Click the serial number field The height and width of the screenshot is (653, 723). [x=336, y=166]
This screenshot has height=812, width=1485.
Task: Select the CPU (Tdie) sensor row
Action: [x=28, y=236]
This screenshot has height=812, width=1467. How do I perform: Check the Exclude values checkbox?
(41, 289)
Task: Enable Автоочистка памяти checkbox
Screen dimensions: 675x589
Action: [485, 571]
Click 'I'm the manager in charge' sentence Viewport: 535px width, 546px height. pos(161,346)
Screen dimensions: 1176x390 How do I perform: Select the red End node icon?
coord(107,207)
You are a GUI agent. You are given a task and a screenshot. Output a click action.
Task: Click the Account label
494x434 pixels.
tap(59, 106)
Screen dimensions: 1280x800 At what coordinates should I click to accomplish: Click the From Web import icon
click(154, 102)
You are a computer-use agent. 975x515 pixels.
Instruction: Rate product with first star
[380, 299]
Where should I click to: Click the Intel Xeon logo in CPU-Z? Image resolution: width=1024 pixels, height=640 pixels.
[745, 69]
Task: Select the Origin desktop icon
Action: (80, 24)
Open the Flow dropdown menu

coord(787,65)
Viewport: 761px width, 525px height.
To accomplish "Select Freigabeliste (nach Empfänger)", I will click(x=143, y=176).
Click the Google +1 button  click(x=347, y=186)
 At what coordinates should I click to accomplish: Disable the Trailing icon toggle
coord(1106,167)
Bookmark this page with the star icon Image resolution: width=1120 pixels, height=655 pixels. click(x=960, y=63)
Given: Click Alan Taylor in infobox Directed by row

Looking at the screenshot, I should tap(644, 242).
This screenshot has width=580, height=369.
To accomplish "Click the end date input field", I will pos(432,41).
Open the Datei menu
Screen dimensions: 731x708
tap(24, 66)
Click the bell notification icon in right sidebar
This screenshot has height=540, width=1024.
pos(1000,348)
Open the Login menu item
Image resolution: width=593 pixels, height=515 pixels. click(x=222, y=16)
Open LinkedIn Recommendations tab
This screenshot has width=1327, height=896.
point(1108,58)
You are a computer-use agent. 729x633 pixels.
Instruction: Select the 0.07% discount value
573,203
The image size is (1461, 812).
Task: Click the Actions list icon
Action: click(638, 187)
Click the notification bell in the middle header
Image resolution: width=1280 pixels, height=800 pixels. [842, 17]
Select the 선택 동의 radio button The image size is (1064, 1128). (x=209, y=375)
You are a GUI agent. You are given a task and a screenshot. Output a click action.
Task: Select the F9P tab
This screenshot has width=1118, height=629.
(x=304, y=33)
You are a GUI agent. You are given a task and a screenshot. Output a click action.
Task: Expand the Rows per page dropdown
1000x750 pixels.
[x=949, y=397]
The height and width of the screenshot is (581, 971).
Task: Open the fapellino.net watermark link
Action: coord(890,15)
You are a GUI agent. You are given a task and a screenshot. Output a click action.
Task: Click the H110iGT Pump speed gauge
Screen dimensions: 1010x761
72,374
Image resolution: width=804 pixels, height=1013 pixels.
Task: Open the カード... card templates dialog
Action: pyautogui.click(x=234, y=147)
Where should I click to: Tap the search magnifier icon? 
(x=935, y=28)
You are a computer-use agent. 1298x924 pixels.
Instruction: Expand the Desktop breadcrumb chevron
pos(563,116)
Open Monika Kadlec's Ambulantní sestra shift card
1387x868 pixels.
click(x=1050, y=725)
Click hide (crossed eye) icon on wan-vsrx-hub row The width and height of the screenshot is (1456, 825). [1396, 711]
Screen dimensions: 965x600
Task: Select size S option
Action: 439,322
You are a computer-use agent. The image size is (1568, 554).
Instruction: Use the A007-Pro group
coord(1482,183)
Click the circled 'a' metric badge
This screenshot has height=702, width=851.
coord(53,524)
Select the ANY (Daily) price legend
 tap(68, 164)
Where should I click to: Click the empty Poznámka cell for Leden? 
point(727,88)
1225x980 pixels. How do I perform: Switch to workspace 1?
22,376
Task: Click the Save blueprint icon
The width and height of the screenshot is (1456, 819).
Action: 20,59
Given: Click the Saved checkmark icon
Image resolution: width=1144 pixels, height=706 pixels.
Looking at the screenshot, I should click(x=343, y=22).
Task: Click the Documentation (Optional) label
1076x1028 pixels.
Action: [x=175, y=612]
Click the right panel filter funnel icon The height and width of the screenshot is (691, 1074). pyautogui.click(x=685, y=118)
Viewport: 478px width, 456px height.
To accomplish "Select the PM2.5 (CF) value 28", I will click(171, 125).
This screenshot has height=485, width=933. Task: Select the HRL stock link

SET TASK - Copy out every one of the items above word for word, with nothing changed.

EXPECTED ANSWER -
Click the serial number field The height and width of the screenshot is (653, 723). [x=336, y=166]
This screenshot has height=812, width=1485.
Task: Select the CPU (Tdie) sensor row
Action: [x=28, y=236]
This screenshot has height=812, width=1467. How do I perform: Check the Exclude values checkbox?
(41, 289)
Task: Enable Автоочистка памяти checkbox
Screen dimensions: 675x589
Action: [485, 571]
Click 'I'm the manager in charge' sentence Viewport: 535px width, 546px height. pos(161,346)
Screen dimensions: 1176x390 How do I perform: Select the red End node icon?
coord(107,207)
You are a GUI agent. You are given a task and a screenshot. Output a click action.
Task: Click the Account label
494x434 pixels.
tap(59, 106)
Screen dimensions: 1280x800 At what coordinates should I click to accomplish: Click the From Web import icon
click(154, 102)
You are a computer-use agent. 975x515 pixels.
Instruction: Rate product with first star
[380, 299]
Where should I click to: Click the Intel Xeon logo in CPU-Z? Image resolution: width=1024 pixels, height=640 pixels.
[745, 69]
Task: Select the Origin desktop icon
Action: (80, 24)
Open the Flow dropdown menu

coord(787,65)
Viewport: 761px width, 525px height.
To accomplish "Select Freigabeliste (nach Empfänger)", I will click(x=143, y=176).
Click the Google +1 button  click(x=347, y=186)
 At what coordinates should I click to accomplish: Disable the Trailing icon toggle
coord(1106,167)
Bookmark this page with the star icon Image resolution: width=1120 pixels, height=655 pixels. click(x=960, y=63)
Given: Click Alan Taylor in infobox Directed by row

Looking at the screenshot, I should tap(644, 242).
This screenshot has width=580, height=369.
To accomplish "Click the end date input field", I will pos(432,41).
Open the Datei menu
Screen dimensions: 731x708
tap(24, 66)
Click the bell notification icon in right sidebar
This screenshot has height=540, width=1024.
pos(1000,348)
Open the Login menu item
Image resolution: width=593 pixels, height=515 pixels. click(x=222, y=16)
Open LinkedIn Recommendations tab
This screenshot has width=1327, height=896.
point(1108,58)
You are a computer-use agent. 729x633 pixels.
Instruction: Select the 0.07% discount value
573,203
The image size is (1461, 812).
Task: Click the Actions list icon
Action: click(638, 187)
Click the notification bell in the middle header
Image resolution: width=1280 pixels, height=800 pixels. [842, 17]
Select the 선택 동의 radio button The image size is (1064, 1128). (x=209, y=375)
You are a GUI agent. You are given a task and a screenshot. Output a click action.
Task: Select the F9P tab
This screenshot has width=1118, height=629.
(x=304, y=33)
You are a GUI agent. You are given a task and a screenshot. Output a click action.
Task: Expand the Rows per page dropdown
1000x750 pixels.
[x=949, y=397]
The height and width of the screenshot is (581, 971).
Task: Open the fapellino.net watermark link
Action: coord(890,15)
You are a GUI agent. You are given a task and a screenshot. Output a click action.
Task: Click the H110iGT Pump speed gauge
Screen dimensions: 1010x761
72,374
Image resolution: width=804 pixels, height=1013 pixels.
Task: Open the カード... card templates dialog
Action: pyautogui.click(x=234, y=147)
Where should I click to: Tap the search magnifier icon? 
(x=935, y=28)
You are a computer-use agent. 1298x924 pixels.
Instruction: Expand the Desktop breadcrumb chevron
pos(563,116)
Open Monika Kadlec's Ambulantní sestra shift card
1387x868 pixels.
click(x=1050, y=725)
Click hide (crossed eye) icon on wan-vsrx-hub row The width and height of the screenshot is (1456, 825). [1396, 711]
Screen dimensions: 965x600
Task: Select size S option
Action: 439,322
You are a computer-use agent. The image size is (1568, 554).
Instruction: Use the A007-Pro group
coord(1482,183)
Click the circled 'a' metric badge
This screenshot has height=702, width=851.
coord(53,524)
Select the ANY (Daily) price legend
 tap(68, 164)
Where should I click to: Click the empty Poznámka cell for Leden? 
point(727,88)
1225x980 pixels. How do I perform: Switch to workspace 1?
22,376
Task: Click the Save blueprint icon
The width and height of the screenshot is (1456, 819).
Action: 20,59
Given: Click the Saved checkmark icon
Image resolution: width=1144 pixels, height=706 pixels.
Looking at the screenshot, I should click(x=343, y=22).
Task: Click the Documentation (Optional) label
1076x1028 pixels.
Action: [x=175, y=612]
Click the right panel filter funnel icon The height and width of the screenshot is (691, 1074). pyautogui.click(x=685, y=118)
Viewport: 478px width, 456px height.
To accomplish "Select the PM2.5 (CF) value 28", I will click(171, 125).
This screenshot has height=485, width=933. Task: Select the HRL stock link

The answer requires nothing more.